Complaint or Conversation?

Do you use the term ‘complaint’ when you make contact with a company after receiving a product or service that you find unsatisfactory? For many of us, as customers, we don’t define this as a complaint – we just see it as part of the service we receive from a company. We want to have a conversation to share feedback, and we expect the person we speak with to represent the brand, take ownership of the situation and resolve it for us.

So, why are so many companies driving customers through a complaint process and creating dedicated teams to handle customers who just want a service conversation?

The anatomy of a complaint

Data suggests that, nine times out of ten, we will continue doing business with a company even after they mess up – but only if they completely fix the incident on the first try.

Great! But do companies have the conversational ability to speak to you on your own terms in order to make it right first time? Or are they still insisting on imposing their rules on how you and your issue (or complaint) is categorised and responded to?

What is a complaint, anyway? Is it when a company has to defend themselves after being told by you that they have done something bad? No. Is it when you have a grievance and you tell them you are unhappy? No. Is it when you, as a rational human being, wake up one day and decide to call them and be rude to them? No.

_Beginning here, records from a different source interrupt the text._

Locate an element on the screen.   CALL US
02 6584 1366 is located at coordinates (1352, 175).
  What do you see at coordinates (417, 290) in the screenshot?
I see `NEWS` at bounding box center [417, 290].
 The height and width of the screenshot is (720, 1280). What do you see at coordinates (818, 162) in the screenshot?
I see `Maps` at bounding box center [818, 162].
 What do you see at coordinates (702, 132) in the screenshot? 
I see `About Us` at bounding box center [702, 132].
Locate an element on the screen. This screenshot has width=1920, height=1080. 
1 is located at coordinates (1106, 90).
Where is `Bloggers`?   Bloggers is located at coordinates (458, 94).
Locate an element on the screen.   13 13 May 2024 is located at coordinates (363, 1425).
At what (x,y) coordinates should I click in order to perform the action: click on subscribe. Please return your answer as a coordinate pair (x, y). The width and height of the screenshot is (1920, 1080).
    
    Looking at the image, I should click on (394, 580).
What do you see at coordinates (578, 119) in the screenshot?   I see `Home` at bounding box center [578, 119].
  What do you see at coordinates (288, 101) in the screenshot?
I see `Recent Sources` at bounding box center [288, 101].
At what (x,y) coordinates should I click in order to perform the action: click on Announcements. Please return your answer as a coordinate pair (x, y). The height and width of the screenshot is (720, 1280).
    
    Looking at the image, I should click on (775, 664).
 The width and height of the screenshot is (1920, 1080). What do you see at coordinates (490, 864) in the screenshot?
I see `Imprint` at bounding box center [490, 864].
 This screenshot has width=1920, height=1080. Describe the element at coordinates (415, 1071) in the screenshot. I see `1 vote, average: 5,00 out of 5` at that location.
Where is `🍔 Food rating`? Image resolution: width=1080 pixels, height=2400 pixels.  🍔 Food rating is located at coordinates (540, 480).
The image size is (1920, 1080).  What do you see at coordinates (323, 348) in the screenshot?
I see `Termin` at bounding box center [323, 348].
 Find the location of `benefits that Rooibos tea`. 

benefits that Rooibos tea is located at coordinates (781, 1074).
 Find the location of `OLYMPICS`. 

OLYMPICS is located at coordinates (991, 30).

A complaint is just a conversation. One between you and the company. An opportunity for them to learn about you and what makes you tick, and how they can be an even better business. An opportunity to make good on all those promises of fantastic service.

Are they prepared to have a conversation? Or are they just trying to buy off your customer rights with money instead of understanding?

Are they the ones telling you that you are making a complaint? Or are they listening to what service you need from your relationship right now?

If they make the right moves, it can remain a simple request for service: if they really listen, talk to you in the right way at the right time, and don’t tell you that you are making a complaint. This potential volcano of fury can be made happy and trusting with a true resolution that didn’t involve either of you invoking the word ‘complaint’.

The art of conversation

So how can companies do this? Simply by giving their people the tools to master the art of conversation.

We believe this art comes from owning the situation. Being less fearful of differing conversational approaches. Having permission to dig a little deeper into the real, human moment-to-moment service needs, instead of being wary of ‘complaints’ as they are traditionally understood.

As a customer, we just want you to talk to us. Have a relationship. Support us. Even if it is only once every five years when we need you to be truly, breathtakingly brilliant.